The solution is, to begin with, a soft opening to get your processes down. Cooks, servers, and bartenders must learn to work together on a schedule, and as a manager, you’ll need to know the average time for your patrons. This can allow you to better serve the people who’ll come when you finally open for real.
Loose supervision of the cash register
Depending upon the size of your restaurant, you’ll have different options for accepting payment. Some smaller restaurants have people pay at a central location, while others have servers that handle payment at various point-of-sale machines set up around the place.
Many restaurants have seen their profit go away because of employees who skim a little off the top. Restaurants are cash-intensive businesses. Loose supervision of your cash centers can leave you with a few dollars missing every day. Over the course of a year, this adds up to tremendous profit losses.
The solution is to have tight accounting. If you have a professional point-of-sale system in place, this shouldn’t be a problem. You’ll know how much food was sold and how much money came in for that food. Discrepancies can be tracked.
Some small restaurants use the old ticket and register system, though. These rudimentary approaches make it easy for employees to destroy tickets and take the cash, making it seem as though the patron never entered the restaurant. Technology can cure this problem.
Buying too much inventory
The supreme challenge of the restaurant industry is to either buy the right amount of food material or find a way to store the food that doesn’t compromise its quality. In today’s world, with consumers who want fresh, farm-to-table food choices, you’ll need to work hard to keep things fresh. Many business owners buy too much food, not wanting to run out of anything.
When you’re in the beginning stages of running a restaurant, err on the side of buying too little. There are many successful restaurants that tell their customers when a certain meal has run out. This is better than having hundreds of dollars of food go in the trash can at the end of the day.

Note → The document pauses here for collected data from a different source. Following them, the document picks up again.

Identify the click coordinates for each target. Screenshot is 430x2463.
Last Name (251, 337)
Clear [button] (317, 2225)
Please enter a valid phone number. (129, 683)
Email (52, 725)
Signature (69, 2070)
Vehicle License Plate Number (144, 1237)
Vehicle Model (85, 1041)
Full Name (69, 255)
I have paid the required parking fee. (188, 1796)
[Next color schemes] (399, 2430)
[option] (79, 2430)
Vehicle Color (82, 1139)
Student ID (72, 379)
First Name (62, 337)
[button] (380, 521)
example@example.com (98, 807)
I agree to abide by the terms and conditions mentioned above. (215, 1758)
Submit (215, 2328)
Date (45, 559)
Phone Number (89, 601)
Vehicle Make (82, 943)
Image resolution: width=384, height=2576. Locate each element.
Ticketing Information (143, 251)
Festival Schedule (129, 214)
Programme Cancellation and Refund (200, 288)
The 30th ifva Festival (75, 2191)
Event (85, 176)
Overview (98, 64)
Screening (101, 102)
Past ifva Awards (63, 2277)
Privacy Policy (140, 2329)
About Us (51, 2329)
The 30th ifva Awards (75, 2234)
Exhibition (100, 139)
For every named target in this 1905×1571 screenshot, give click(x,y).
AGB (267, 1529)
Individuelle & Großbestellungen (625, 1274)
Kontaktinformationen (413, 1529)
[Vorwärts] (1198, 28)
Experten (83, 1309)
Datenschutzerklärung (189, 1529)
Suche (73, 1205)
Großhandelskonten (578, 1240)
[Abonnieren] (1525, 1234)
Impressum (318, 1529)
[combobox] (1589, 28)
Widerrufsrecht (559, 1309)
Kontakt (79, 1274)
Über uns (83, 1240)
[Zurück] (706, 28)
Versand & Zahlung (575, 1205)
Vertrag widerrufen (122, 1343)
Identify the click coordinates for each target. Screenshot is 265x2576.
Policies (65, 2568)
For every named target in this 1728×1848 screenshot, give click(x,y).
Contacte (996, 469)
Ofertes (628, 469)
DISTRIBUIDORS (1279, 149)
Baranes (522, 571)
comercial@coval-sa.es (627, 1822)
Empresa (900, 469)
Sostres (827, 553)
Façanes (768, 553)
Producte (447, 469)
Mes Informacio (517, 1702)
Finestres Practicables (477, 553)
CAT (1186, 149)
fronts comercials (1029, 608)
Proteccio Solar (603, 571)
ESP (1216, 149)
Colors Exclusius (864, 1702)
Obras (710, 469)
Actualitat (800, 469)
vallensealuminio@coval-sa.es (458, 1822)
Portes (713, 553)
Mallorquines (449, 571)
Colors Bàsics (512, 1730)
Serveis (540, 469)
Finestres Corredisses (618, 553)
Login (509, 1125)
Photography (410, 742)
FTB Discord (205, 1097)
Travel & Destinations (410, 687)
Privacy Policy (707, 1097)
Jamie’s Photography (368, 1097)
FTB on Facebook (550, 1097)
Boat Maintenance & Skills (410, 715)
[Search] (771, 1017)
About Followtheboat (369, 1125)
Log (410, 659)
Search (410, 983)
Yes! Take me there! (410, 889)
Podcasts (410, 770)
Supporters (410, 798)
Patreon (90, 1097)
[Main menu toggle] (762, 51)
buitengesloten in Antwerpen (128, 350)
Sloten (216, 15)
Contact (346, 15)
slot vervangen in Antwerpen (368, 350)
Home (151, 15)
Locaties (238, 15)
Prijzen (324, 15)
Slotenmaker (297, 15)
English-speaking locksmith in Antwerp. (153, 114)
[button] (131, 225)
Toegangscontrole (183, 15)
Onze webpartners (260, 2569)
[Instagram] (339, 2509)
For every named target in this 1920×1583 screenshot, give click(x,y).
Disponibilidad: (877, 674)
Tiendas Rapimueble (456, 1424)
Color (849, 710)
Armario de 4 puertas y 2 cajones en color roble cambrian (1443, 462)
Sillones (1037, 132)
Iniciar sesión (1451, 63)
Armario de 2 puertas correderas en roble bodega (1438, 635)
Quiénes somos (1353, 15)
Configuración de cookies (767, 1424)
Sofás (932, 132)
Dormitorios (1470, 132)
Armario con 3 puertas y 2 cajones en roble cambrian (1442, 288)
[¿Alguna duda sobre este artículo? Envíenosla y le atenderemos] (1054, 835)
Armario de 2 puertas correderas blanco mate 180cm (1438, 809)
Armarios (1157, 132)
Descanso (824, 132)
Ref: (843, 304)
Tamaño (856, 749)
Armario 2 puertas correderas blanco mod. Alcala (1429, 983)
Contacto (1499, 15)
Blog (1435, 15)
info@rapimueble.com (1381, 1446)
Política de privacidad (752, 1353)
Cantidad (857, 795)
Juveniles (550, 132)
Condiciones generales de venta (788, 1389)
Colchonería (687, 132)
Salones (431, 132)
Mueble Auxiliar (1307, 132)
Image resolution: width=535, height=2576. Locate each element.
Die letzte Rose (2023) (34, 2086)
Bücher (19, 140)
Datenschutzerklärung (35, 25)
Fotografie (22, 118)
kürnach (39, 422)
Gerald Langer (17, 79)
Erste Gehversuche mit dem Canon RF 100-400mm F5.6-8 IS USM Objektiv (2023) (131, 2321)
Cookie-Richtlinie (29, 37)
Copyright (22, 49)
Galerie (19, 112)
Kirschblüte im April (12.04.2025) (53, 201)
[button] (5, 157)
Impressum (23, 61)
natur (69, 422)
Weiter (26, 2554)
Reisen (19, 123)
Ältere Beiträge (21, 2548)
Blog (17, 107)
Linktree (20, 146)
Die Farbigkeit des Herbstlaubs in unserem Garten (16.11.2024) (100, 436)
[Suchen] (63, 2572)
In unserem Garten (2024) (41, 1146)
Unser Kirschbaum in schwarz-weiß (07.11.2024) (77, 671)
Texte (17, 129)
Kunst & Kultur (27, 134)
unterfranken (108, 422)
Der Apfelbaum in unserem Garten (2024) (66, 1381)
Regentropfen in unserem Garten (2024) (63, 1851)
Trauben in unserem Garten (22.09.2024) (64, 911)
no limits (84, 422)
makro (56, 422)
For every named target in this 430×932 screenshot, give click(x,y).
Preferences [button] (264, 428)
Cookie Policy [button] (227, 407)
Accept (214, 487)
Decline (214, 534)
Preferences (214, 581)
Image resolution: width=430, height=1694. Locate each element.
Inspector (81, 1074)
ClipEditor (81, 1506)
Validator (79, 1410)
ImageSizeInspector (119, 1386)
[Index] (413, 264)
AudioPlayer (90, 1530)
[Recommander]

As you get more successful and experienced, you’ll have a better feel for how much you sell on a given day or week. In the beginning, be careful not to waste your profit on unnecessary inventory.
Running a restaurant remains a challenge even for people with culinary and business skills. Money seems to leak away and customers can be fickle. New restaurant owners often invest in various consultants to help with the process.
Some choose to go out on their own. Whatever choice you make, be aware of the challenges so you won’t have to learn mistakes the hard way.